South you have Alabama – Birmingham, Montgomery, and after a seven-hour drive or more you will find yourself at the beautiful Gulf Shores and Orange Beach.
A further twenty-minute drive east and you’re in Florida. The state line between Florida and Alabama has a small number of stores and bars; this is Flora-bama. Kenny Chesney just performed on the beach last summer with a free concert; you can catch it on CMT on demand.
A few hours east and you’ll drive into Georgia, capital Atlanta, which has the busiest airport in the world I believe, cargo and freight. It is also the closest airport to Nashville that has flights direct from the UK. Georgia is famous for its peaches of course, and its music – many of today’s top country artists hail from Georgia.
Also east of Nashville is North Carolina, Wilmington is a favorite of ours. There is actually a film studio there with many TV shows made there, including One Tree Hill and Dawson’s Creek.
And then there are the Smokey Mountains, with the towns of Gatlinburg and Pigeon Forge. Gatlinburg is a bit more upmarket, with art studios and unique shops, nestled at the bottom of the mountain range. Pigeon Forge is more commercial with tourist shops, carnival rides and Dollywood, Dolly Parton’s theme park. It is the drive though into the mountains that I love and I was lucky enough to see a baby bear, in a tree, and get within twenty feet of it, before wondering where Mom was and making a quick retreat.
We stayed in a beautiful log cabin right in the mountains, complete with hot tub on the deck. All you could see was the mountains, with the smoke/clouds that give them their names, and listen to the wildlife.
West of Nashville is Memphis, and of course Graceland, Elvis’ home. I’ve been a number of times, taking friends. The two planes that are parked opposite you used to be able to go on but they are both currently on sale. Beale Street is a must, but it is only two blocks or so long. I prefer it during the day, out of season, when it is quite desolate. During the summer though, when it is so hot, they have street entertainment, live music etc., and of course at nighttime the street really comes to life.

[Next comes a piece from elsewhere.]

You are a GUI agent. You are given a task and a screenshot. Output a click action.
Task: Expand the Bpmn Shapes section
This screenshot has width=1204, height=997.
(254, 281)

Memphis has quite a high crime rate but the city council are trying to improve this and investing money, hoping to attract businesses and more visitors. Graceland itself is not in the best area for example – empty shops and houses.
A bit further west you cross from Memphis, over the Mississippi and into Arkansas, whilst drive north and you’ll find yourself in Kentucky. Our land is about ten miles from the Kentucky border. We’ve been there twice so far, many people go there due to the lower sales tax and I believe no tax on food. This led to my song Bootlegger from Kentucky, as I’m sure people buy product and goods in Kentucky and bring it back into Tennessee where there is a higher tax, driving through the back roads. Tennessee though has no state income tax.
Laws are different between each state – tattoos for example, you have to be eighteen in Tennessee but in Alabama I think it is sixteen, Kentucky seventeen.
These states, cities and of course the mighty Mississippi have all inspired songs – Sweet Home Alabama obviously, Southern Man, Blue Moon over Kentucky, Kentucky Rain; Rainy Night in Georgia, the list goes on, and not to forget my own Ghosts of Tennessee and the aforementioned Bootlegger from Kentucky.